[Records for locating displayed items]
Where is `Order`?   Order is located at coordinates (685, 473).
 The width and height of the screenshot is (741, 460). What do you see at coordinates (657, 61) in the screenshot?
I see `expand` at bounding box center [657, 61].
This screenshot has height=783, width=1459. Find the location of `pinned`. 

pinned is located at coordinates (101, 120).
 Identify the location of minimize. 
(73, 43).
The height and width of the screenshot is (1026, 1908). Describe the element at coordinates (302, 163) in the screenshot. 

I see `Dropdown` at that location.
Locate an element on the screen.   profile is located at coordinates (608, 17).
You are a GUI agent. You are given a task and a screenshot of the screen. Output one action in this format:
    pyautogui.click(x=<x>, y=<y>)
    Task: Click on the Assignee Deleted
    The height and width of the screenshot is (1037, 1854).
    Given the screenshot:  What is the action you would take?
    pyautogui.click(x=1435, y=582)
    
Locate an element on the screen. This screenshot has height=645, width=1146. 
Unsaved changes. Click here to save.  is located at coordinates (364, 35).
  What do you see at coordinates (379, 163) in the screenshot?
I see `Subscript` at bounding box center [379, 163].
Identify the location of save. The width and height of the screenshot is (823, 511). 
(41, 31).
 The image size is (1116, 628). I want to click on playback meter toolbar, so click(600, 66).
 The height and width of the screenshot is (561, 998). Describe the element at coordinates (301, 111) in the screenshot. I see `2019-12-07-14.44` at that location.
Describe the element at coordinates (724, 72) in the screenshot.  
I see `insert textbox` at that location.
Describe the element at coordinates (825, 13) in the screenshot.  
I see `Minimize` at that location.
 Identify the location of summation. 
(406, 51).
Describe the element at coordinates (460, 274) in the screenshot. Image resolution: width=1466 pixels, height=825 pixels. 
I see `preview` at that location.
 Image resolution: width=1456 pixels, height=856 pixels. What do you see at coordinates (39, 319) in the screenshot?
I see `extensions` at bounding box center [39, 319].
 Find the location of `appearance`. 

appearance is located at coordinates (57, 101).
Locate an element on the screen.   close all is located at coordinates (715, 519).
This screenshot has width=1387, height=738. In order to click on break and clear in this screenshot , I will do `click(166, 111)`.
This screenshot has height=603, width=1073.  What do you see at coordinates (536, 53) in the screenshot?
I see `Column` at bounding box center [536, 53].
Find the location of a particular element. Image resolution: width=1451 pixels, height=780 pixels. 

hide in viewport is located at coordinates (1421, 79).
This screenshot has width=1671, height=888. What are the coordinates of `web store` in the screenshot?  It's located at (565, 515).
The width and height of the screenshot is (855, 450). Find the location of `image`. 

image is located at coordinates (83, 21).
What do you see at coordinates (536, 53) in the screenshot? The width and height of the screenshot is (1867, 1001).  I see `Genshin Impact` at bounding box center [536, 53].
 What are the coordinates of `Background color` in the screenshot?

**STATED TASK**
Copy out word for word the lines starting at the one that contains "The width and height of the screenshot is (855, 450)." and ending with the final line of the records.

**EXERCISE RESULT**
The width and height of the screenshot is (855, 450). Find the location of `image`. 

image is located at coordinates (83, 21).
What do you see at coordinates (536, 53) in the screenshot? The width and height of the screenshot is (1867, 1001).  I see `Genshin Impact` at bounding box center [536, 53].
 What are the coordinates of `Background color` in the screenshot?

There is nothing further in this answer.